I immediately messaged Dee to see how she had fixed her hair like that; it was new and different and, of course, stunningly beautiful. She told me and we marveled over how awesome that child’s hair really is; and, without a doubt, it most certainly is the best hair. Ever.

It was an unexpected glimpse into my daughter’s life. I most often always know the big stuff, the important stuff: when she’s sick, when she’s struggling with something. Dee tells me these things without fail as she is dedicated to keeping the relationship alive. Also, we act as bouncing boards for one another. (Last night’s topic of discussion was: “How DO you get really bad vomit smell out of the carpet?”) We talk, a lot, about our kids and what to do and how to do it and why on Earth do they do what they do and so on.

But I miss some of that in between. The stuff that isn’t extremely good or extremely bad. That in between stuff that is just the normal everyday of life, like a new hairstyle.

Getting to see it, to hear about it, to marvel at her beauty for just a bit was a beautiful moment for which I am quite grateful.

Sep 212011
 

Oh, Facebook.

I love you, I hate you, all in the same breath.

There are some great reasons to love you. I mean, I’m friends with my daughter’s Mom on Facebook. I got to see photos and video of her awesome guitar performance this past weekend. That was such a thrill, and I thank you for providing the technology that made it easy to share that information in one place. (Of course, uploading photos and video to multiple places isn’t all that hard nor is viewing them in different places. But, still, I’m grateful.)

But today your privacy chances made me a bit upset, Facebook. Here’s why.

While I am always a grand proponent of openness and honesty regarding adoption, not all people feel this way, agree with my chosen path or understand what an open adoption is, should or could be. Some of these people are in my family, sadly. All of my cousins have friended me on Facebook. As I am 8-15 years older than those with accounts currently, there are some things I would rather them not see. They don’t need to read some of the links I share about adult issues just yet. And, when you factor in the point that their parents have never told them about my daughter, well, I found it best to leave them on my “Limited Profile.”

With Facebook’s previous settings, I was able to make sure that my “Limited Profile” people didn’t have access to my wall. At all. Ever. It was just safer, until my aunts and uncles realized that there is nothing to be ashamed of and/or recognized that secrecy in families and in adoption is detrimental. I was going to leave it in their hands. Today, Facebook, you totally blew that plan out of the water. Your privacy changes deleted the ability to restrict your wall under previous settings. It took me 30 minutes to find out that you have a “new” security function, meaning that if I select people to be “Restricted,” they can’t see my wall. But wouldn’t it have been great if you would have just told me about the new feature without removing previous security measures and gave me time to move people over to how you want to work things now?

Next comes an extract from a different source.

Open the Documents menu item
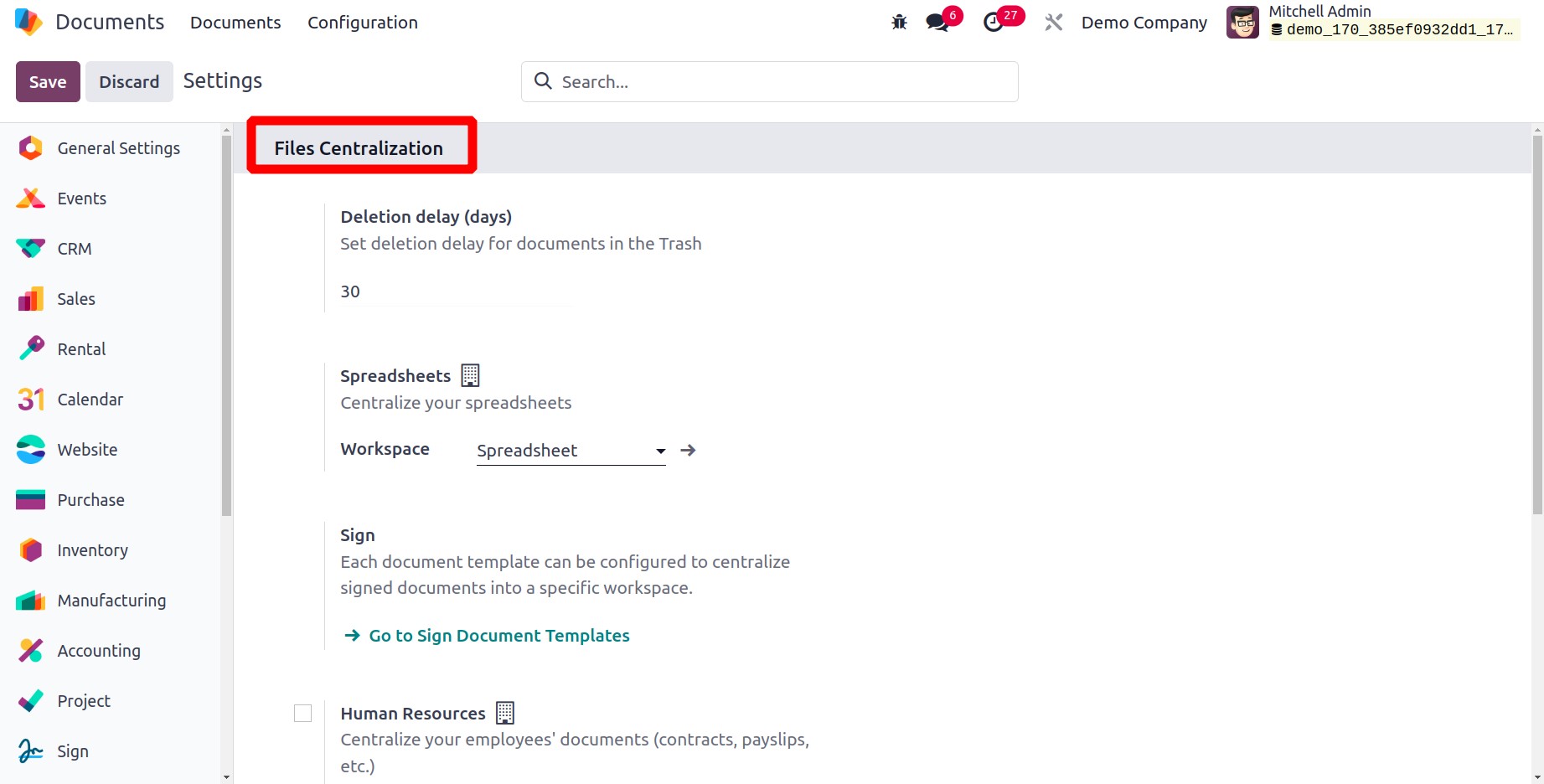Viewport: 1544px width, 784px height. pyautogui.click(x=235, y=23)
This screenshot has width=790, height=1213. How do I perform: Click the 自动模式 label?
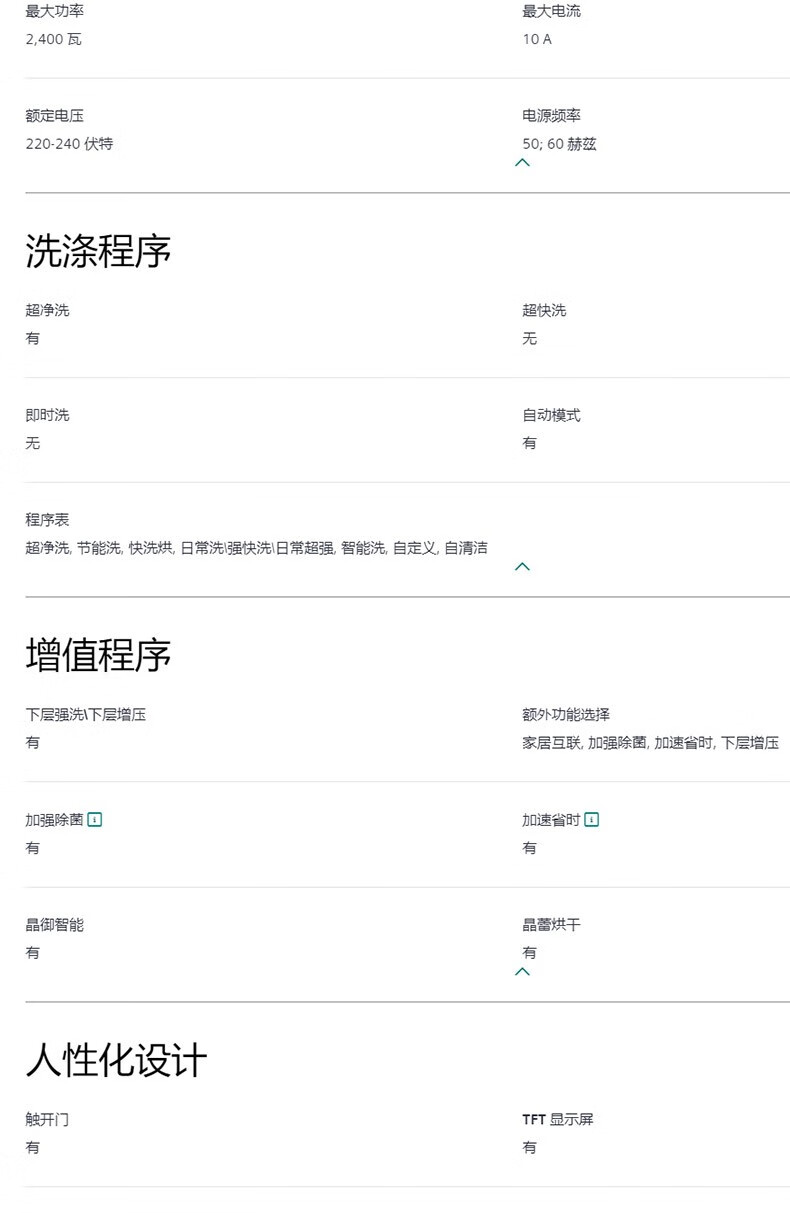[x=551, y=415]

So, hey, Facebook, I don’t know whether to thank you or hate you. You either just outed me to my cousins and thus caused an interesting meal discussion with their parents tonight that may involve angry phone calls about how I need to be more careful or helped enlighten a few members of my family without the drama of sitting down and “talking about it.”

But really, it was somewhat frustrating for me today. I acknowledge that my aunts and uncles are allowed to parent their children in the way that they see best fit. (Though, after each cousin has turned 18, I have removed them from the Limited Profile. They’re 18. They can handle the truth.) And it’s not Facebook’s fault that some of my aunts and uncles seem to feel ashamed of me, even though the claim that’s not the reason they have never told their children. It’s just further proof that secrecy has no place in adoption anymore. You can try. You can think it will be for the best of everyone involved. But all it takes is a security change on a website service that the large majority of people happen to use, and everything is out in the open.

Let’s ditch the secrets, shall we? They do us no good. Because, at the very least, it gives me a headache while I try to figure out how to respect the wishes of aunts and uncles who do me disrespect by refusing to acknowledge my whole family.